Uma analise superficial pode indicar que fome vivenciada em Gaza nunca aconteceu antes em tamanha escala na história moderna. Porém, o que se sucede na Palestina é uma repetição trágica do que foi aplicado em outros países e territórios por um sistema colonialista que consome o mundo há 500 anos. A título de ilustração, quem se recorda do Timor-Leste? Colonia portuguesa, cedido a Austrália (outra colônia de assentamento) em 1941, e conquistado pelo império japonês em 1941, ocupação essa que matou 70,000 pessoas, 14,5% da população na época. 9 dias após sua independência de Portugal em 1975, foi invadido pela indonésia com apoio estadunidense. A segunda ocupação de longos 24 anos matou aproximadamente 1/3 das pessoas do território, contando com o aumento populacional. Hoje, a altura media dos homens de Timor-Leste é de 160,13 cm e das mulheres de 152,71 cm, devido ao crescimento atrofiado resultado da fome prolongada e deliberada no país durante essas décadas.

E… apesar desse passado sombrio, o povo timorense sobreviveu. O Timor-Leste é um dos países mais linguisticamente diversos do mundo, com cerca de 26 línguas faladas diariamente. Entre rituais animistas, a arquitetura colonial das catedrais, e as lendas diversas sobre a fauna local, dezenas de culturas interagem dialeticamente.

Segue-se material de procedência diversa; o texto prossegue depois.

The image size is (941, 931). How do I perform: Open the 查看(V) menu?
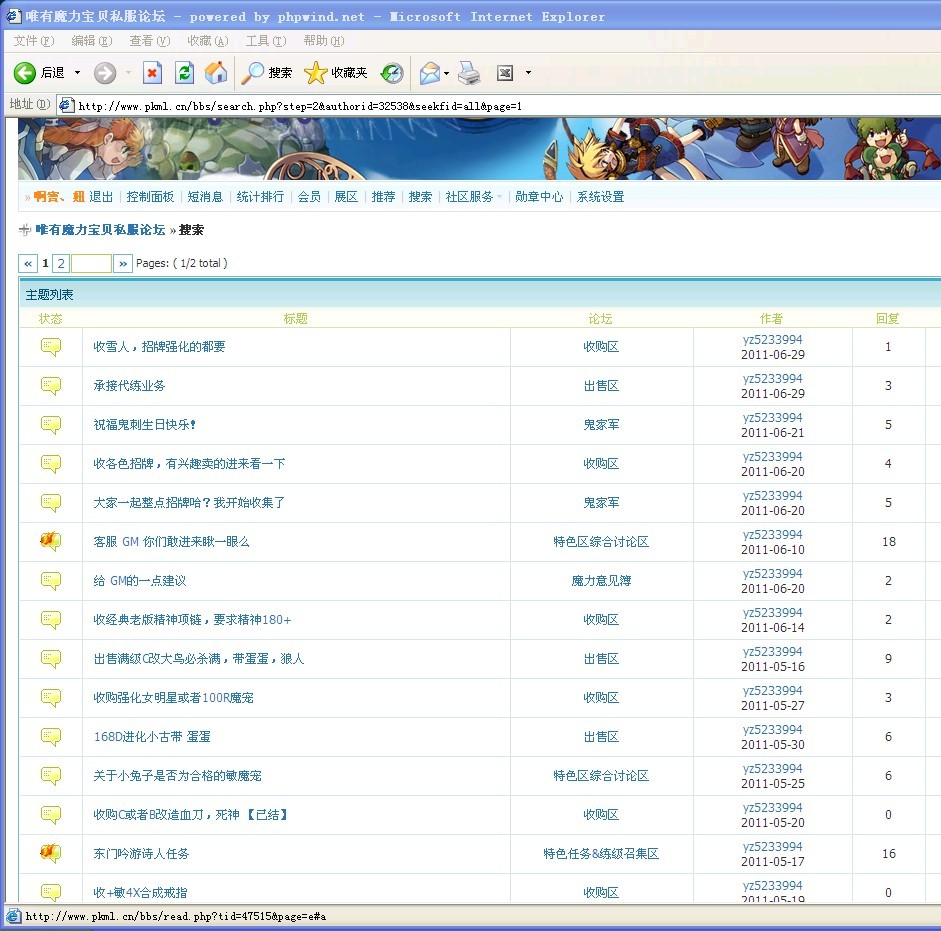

O estado inclusive celebra 2 dias de independência, um de Portugal em 1975 e outro da Indonésia, em 2002.

Vamos camaradas, larguemos essas ilusões de “Solução Final”. As ocupações da Palestina – Romana, Britânica e Israelense – vão e vem, o povo palestino permanece. Os planos de Israel são delirantes, sua capacidade de executar a ocupação almejada esta colapsando, e com o aprofundamento do genocídio o regime esta caindo em uma completa dependência aos Estados Unidos. De fato Israel ira tentar alvejar, ferir e matar de fome quantos Palestinos puderem por quanto tempo seja possível. E fracassarão. Mas a lição que a fome de Gaza de 2025 deixa para a história é por quanto tempo deixemos que nossos governos permitissem que essas fantasias coloniais perdurassem.

O custo humano está sendo imenso, mas longe de serem fantasmas de um povo esquecido, cada morto será canto de memória para homens e mulheres ainda por nascer. Como escreveu a grande poeta Palestina Fadwa Tuqan:

“Lutamos com nossos olhos, semeamos com nossas mãos, veremos o trigo encher o vale.”